Checking, packaging, and sending reusable medical instruments to the right medical department is traditionally carried out manually at Central Sterilization Departments of hospitals. Working in the medical sector, founders of R-Solution Medical, Mariska van der Vliet and Niels Welling saw great opportunities to improve this process.
Continuity and efficiency
Mariska van der Vliet, says: “Repackaging cleaned medical instruments is monotonous and hard work that must be executed with high precision and according to strict protocols.
Hospitals increasingly struggle to find and retain suitably qualified staff for this purpose.” Niels Welling adds: “Our ambition was to come up with an automated total solution that could pack medical instrument trays and improve the logistics process. This led to the development of the R-APPIT medical packaging robot.”

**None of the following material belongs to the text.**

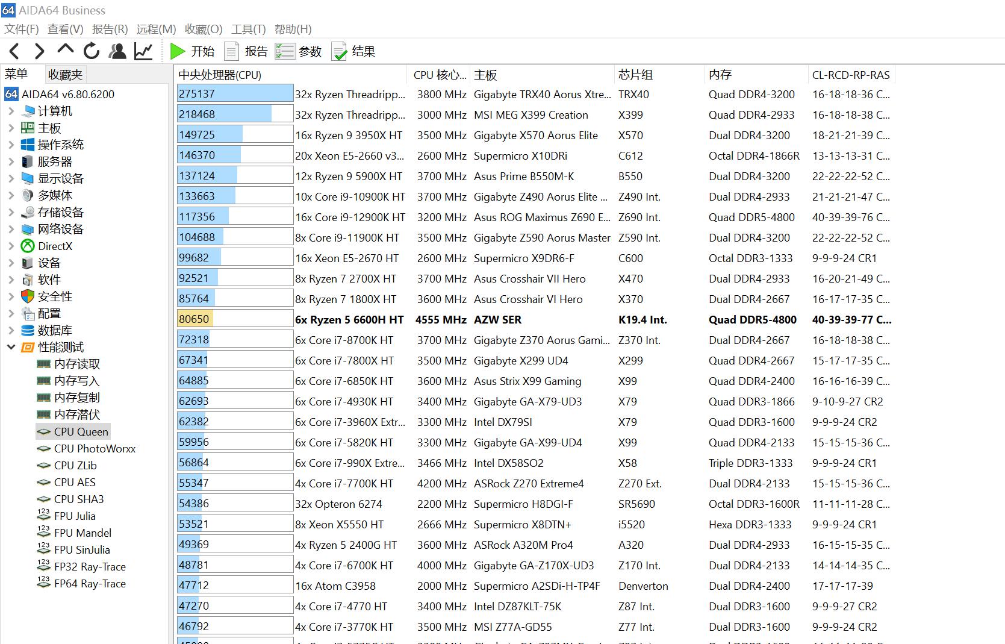
Task: Select the CPU PhotoWorxx benchmark
Action: click(x=95, y=448)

More sustainable and safer
R-Solution has now installed two of its patented packaging robots in hospitals and talks are taking place with several medical institutions and renowned international distributors.

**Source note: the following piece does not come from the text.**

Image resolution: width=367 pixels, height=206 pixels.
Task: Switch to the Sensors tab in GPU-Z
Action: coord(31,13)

Bram Kingma of Ramphastos Investments comments: “R-Solution Medical is responding with its packaging robot to developments in the medical sector, such as the shortage of personnel, the demand for sustainability and the ever-higher quality requirements in the field of packaged medical instruments. The R-APPIT medical packaging robot is more hygienic, works faster, more accurately, and more reliably than the current hand packaging method packaging.”
Great potential
Kingma therefore sees great opportunities for the company: “The packaging robot, which is now running in two hospitals, is compact enough to be placed in existing and new sterilization departments. Moreover, it quickly saves 25% of wrapping material. This results in a significant contribution to sustainability and efficiency within hospitals, without compromising the quality of the final product. We therefore believe that the R-APPIT medical packaging robot has the potential to become a permanent part of every modern medical institution, both in the Netherlands and abroad.”